Enel recebe nova multa por falhas de energia em dezembro na Grande SP
Fundação Procon-SP estabeleceu multa de R$ 14 milhões à Enel após analisar reclamações e respostas feitas em setembro e dezembro de 2025
atualizado
Compartilhar notícia

A Enel recebeu uma nova multa, a nona desde 2019, quando assumiu a concessão do serviço de energia na capital e região metropolitana de São Paulo, essa de R$ 14 milhões, aplicada pela Fundação Procon-SP.

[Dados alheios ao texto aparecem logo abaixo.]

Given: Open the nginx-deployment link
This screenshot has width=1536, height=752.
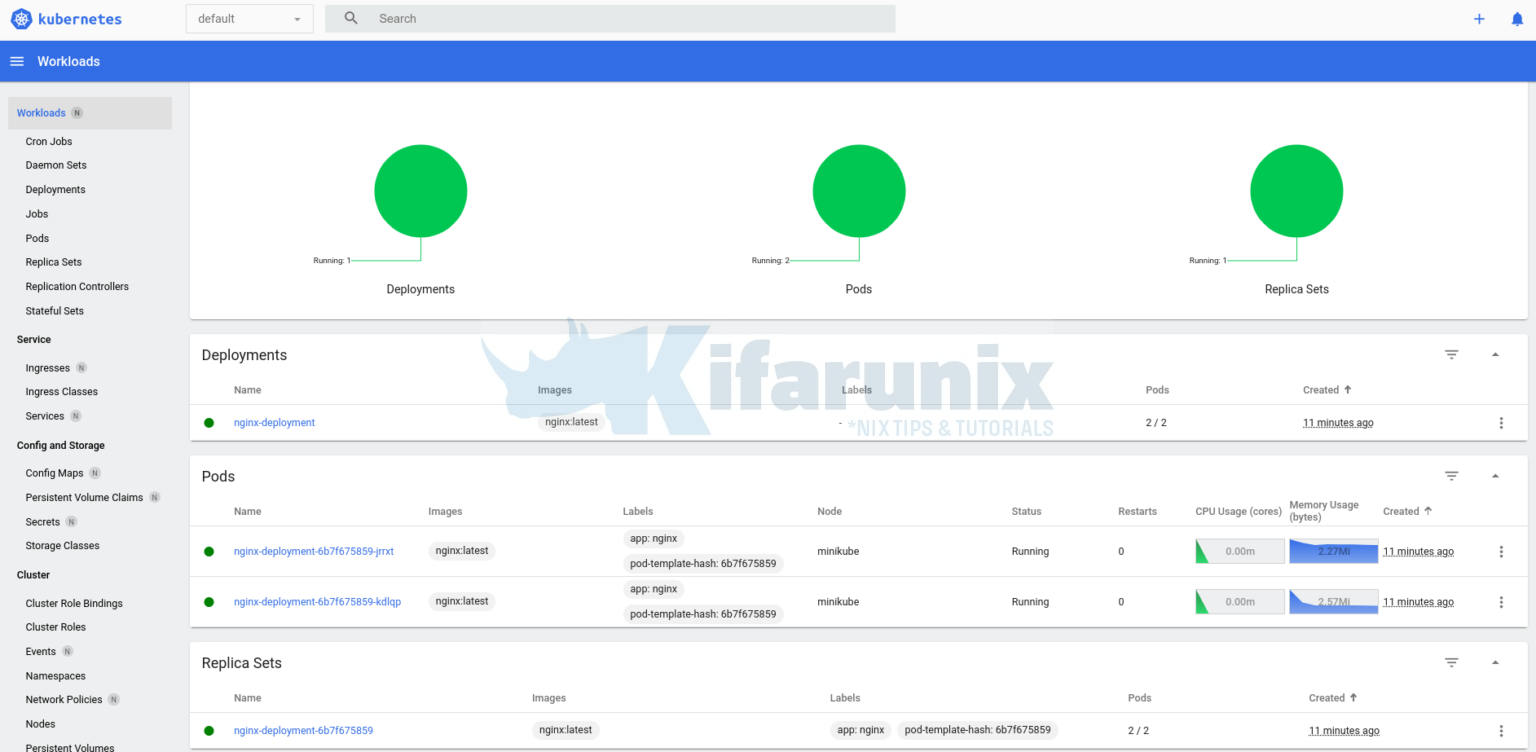Looking at the screenshot, I should 274,423.
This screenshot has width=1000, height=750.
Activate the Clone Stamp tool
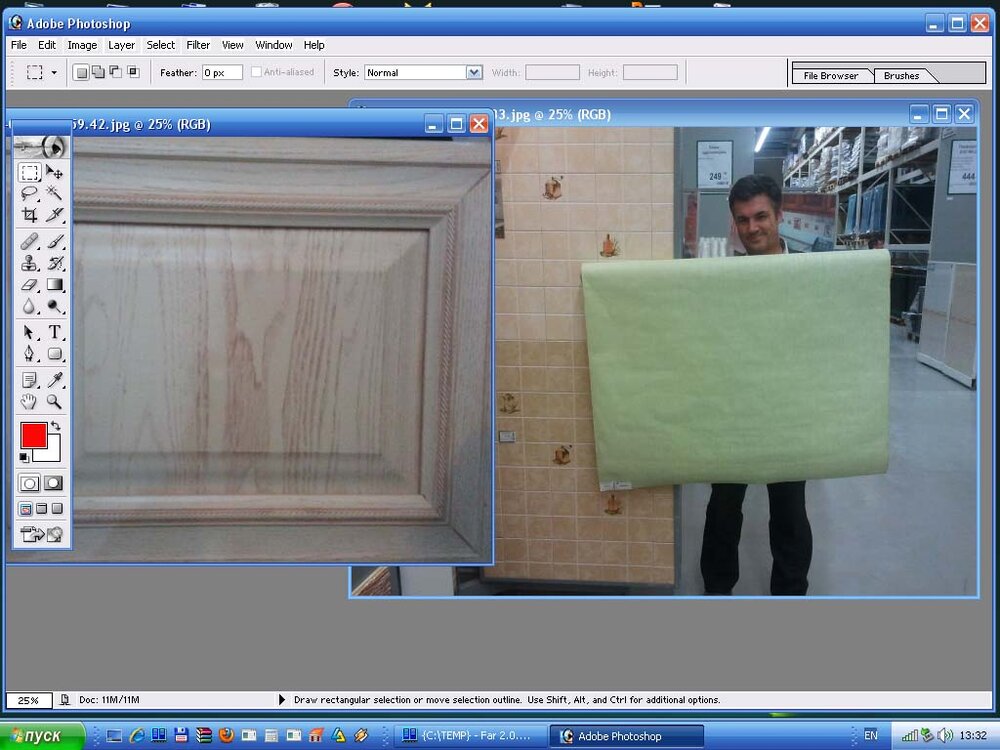[x=30, y=263]
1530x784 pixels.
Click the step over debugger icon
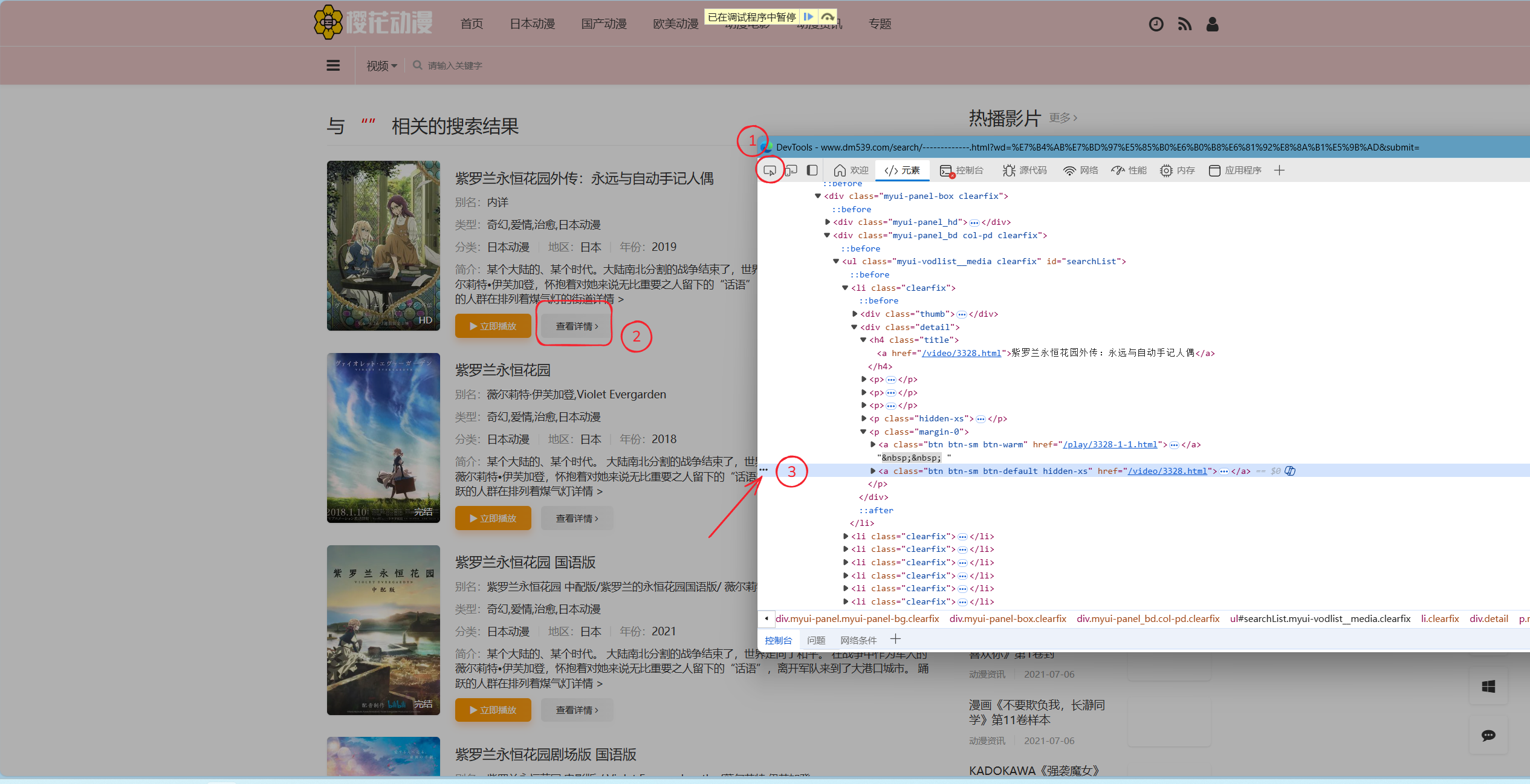click(x=828, y=17)
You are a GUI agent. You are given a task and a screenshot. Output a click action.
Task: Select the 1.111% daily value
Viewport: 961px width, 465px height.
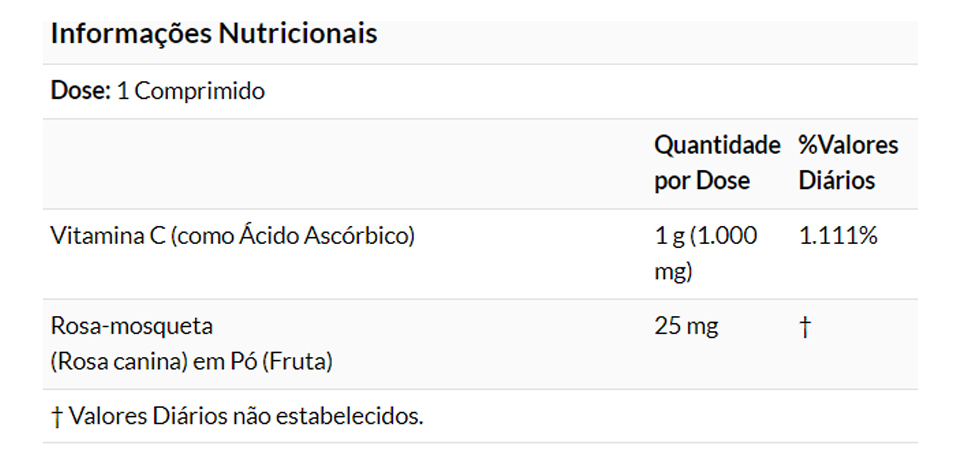coord(838,237)
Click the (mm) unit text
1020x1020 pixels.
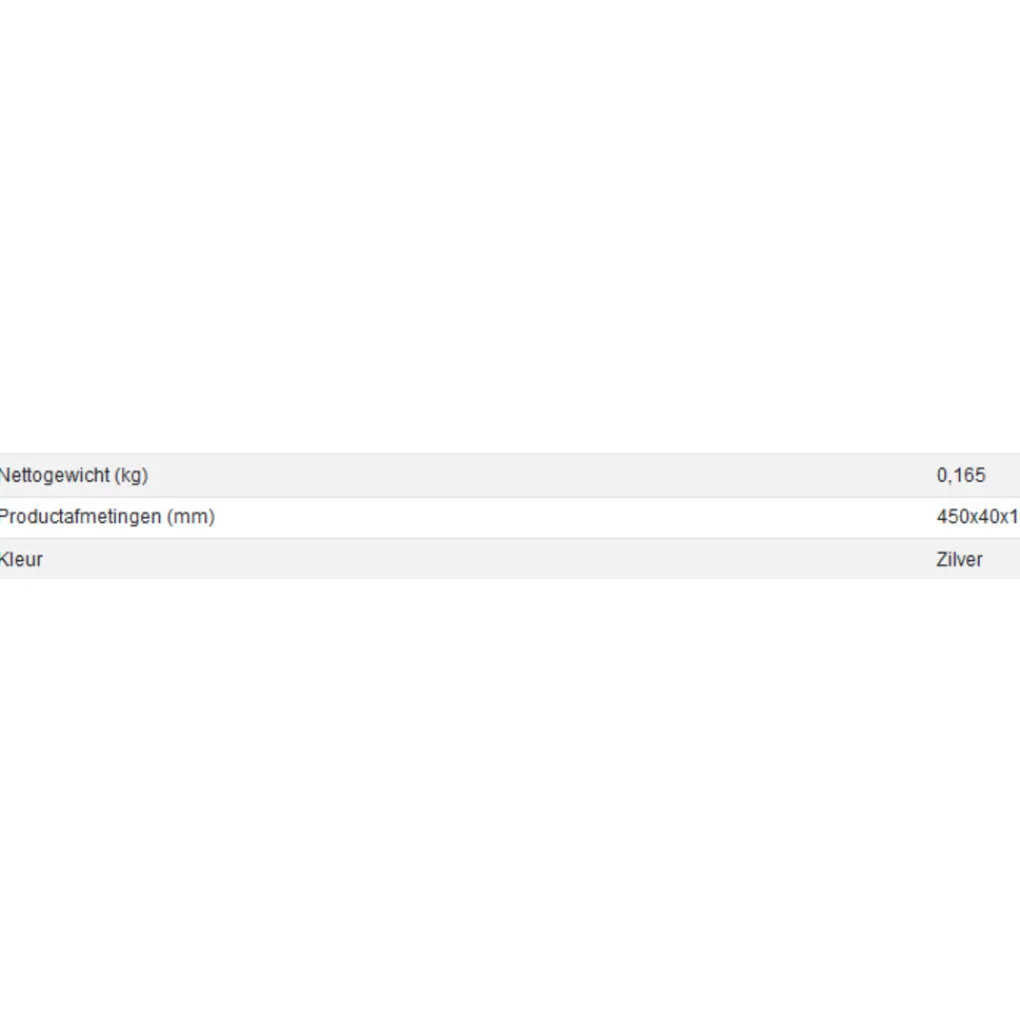pos(191,517)
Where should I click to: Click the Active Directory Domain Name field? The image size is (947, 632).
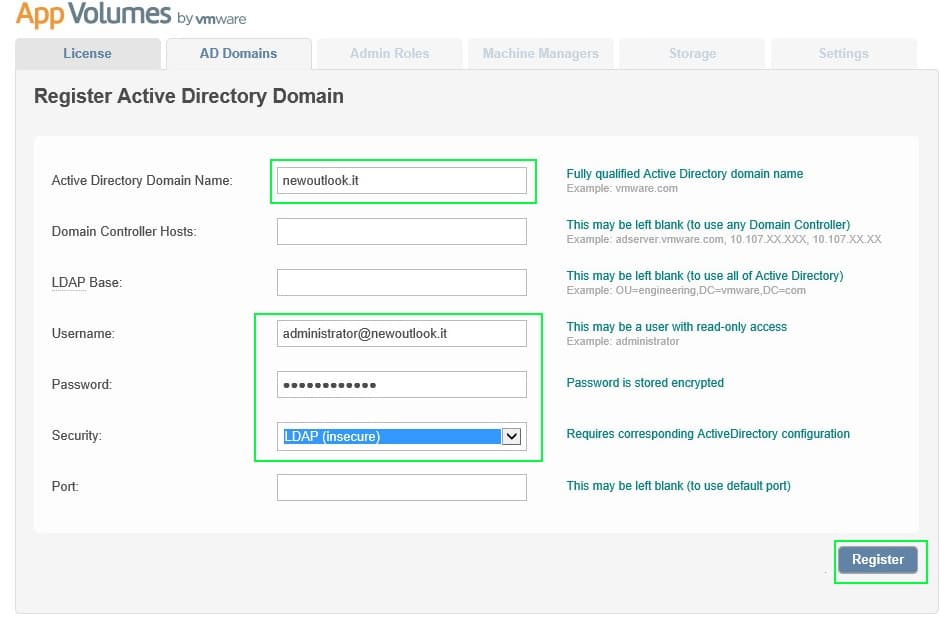401,180
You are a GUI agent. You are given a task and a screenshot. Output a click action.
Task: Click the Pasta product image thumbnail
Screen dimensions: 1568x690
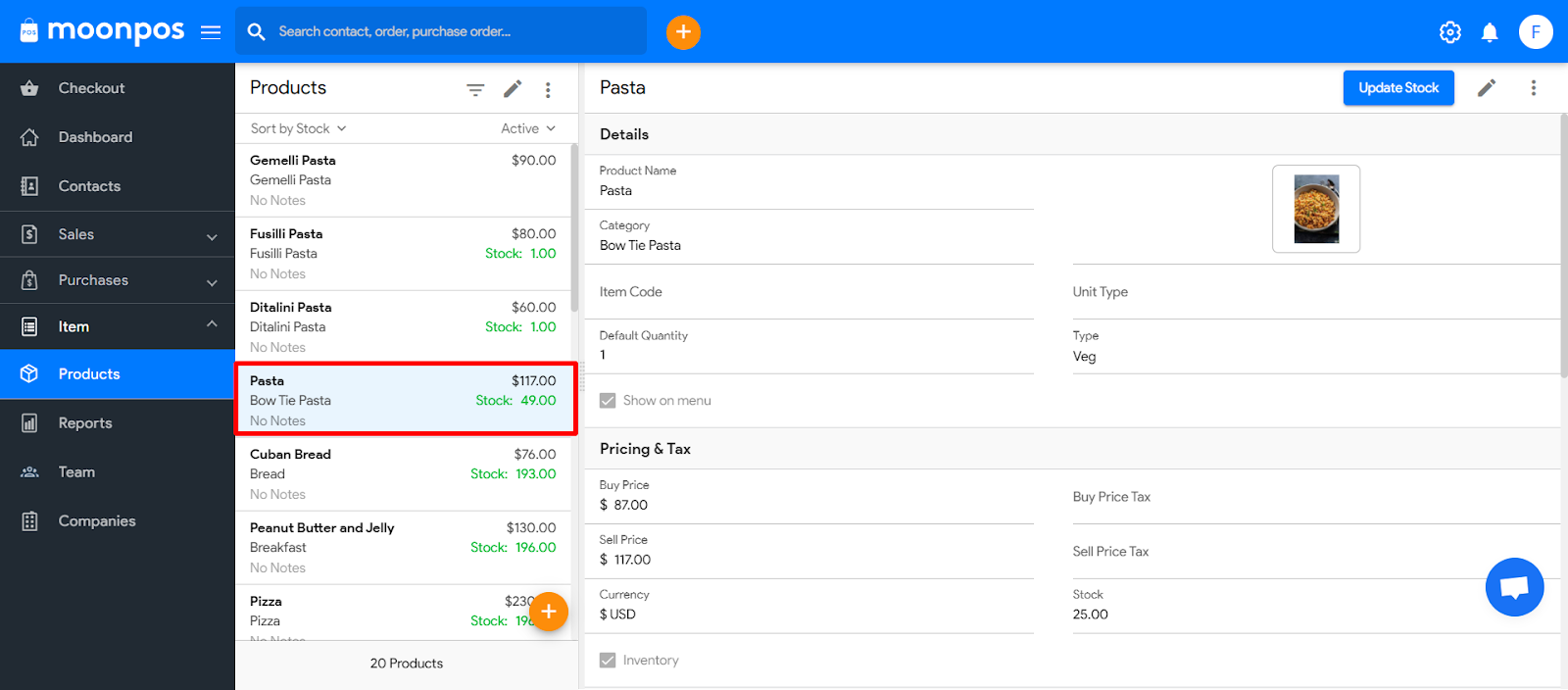(x=1316, y=209)
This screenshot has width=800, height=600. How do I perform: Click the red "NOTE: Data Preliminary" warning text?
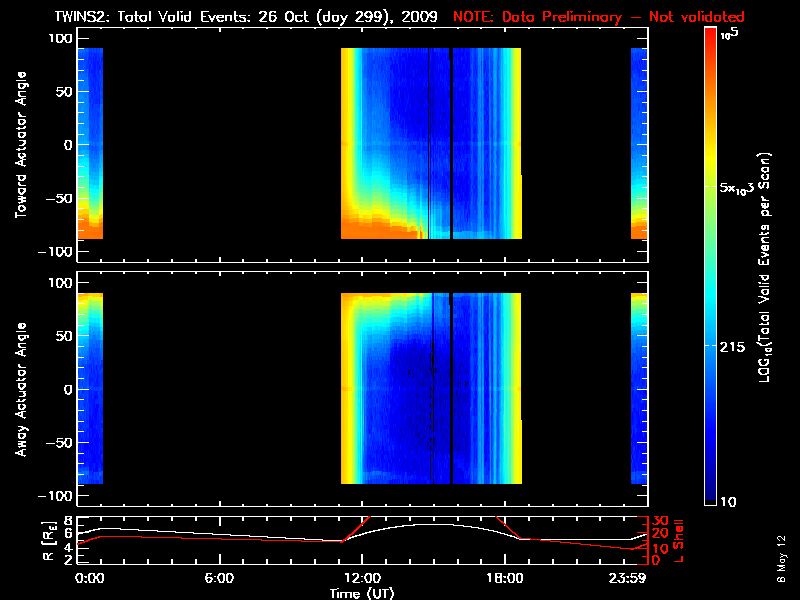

A punição ocorreu pelas falhas no fornecimento de energia elétrica na Grande São Paulo no fim de 2025. O valor foi definido após análise de reclamações e respostas da concessionária às notificações entre os dias 21 e 23 de setembro e de 8 a 14 de dezembro do ano passado.
A Enel informou, em carta à Agência Nacional de Energia Elétrica (Aneel) que o número de clientes afetados pelo último apagão, em 10 de dezembro do ano passado, foi maior do que o divulgado oficialmente, e atingiu 4,4 milhões de imóveis.
O Procon avalia que a empresa infringiu o artigo que prevê que as concessionárias são obrigadas a fornecer serviços eficientes.
“O não fornecimento dos serviços de sua competência infringe diretamente o artigo 22 do Código de Defesa do Consumidor: ‘os órgãos públicos, por si ou por suas empresas, concessionárias, permissionárias ou sob qualquer outra forma de empreendimento, são obrigados a fornecer serviços adequados, eficientes, seguros e, quanto aos essenciais, contínuos”, diz a decisão.
“As respostas da Enel às notificações do Procon-SP compiladas às reclamações formalizadas por clientes comprovaram as falhas na prestação dos serviços, como deixar de fornecer energia por tempo superior a 48 horas, o que supera em muito os indicadores de continuidade obtidos no site oficial nos últimos 24 meses”, completa o órgão.
Em nota, enviada ao Metrópoles, a Enel Distribuição São Paulo informa que apresentou sua defesa ao Procon-SP dentro do prazo estabelecido e aguarda a continuidade da tramitação do processo.
“A distribuidora esclarece que aprimorou seu plano de contingência para reduzir os impactos de eventos climáticos severos. Entre as medidas adotadas estão o reforço das equipes em campo conforme a previsão do tempo, a contratação de mais eletricistas próprios, o aumento da frota de geradores, a ampliação dos canais de atendimento e a intensificação das manutenções preventivas. Em 2025, a companhia dobrou, de forma colaborativa, o número de podas de galhos próximos à rede elétrica, superando 650 mil intervenções no ano”, afirma a empresa.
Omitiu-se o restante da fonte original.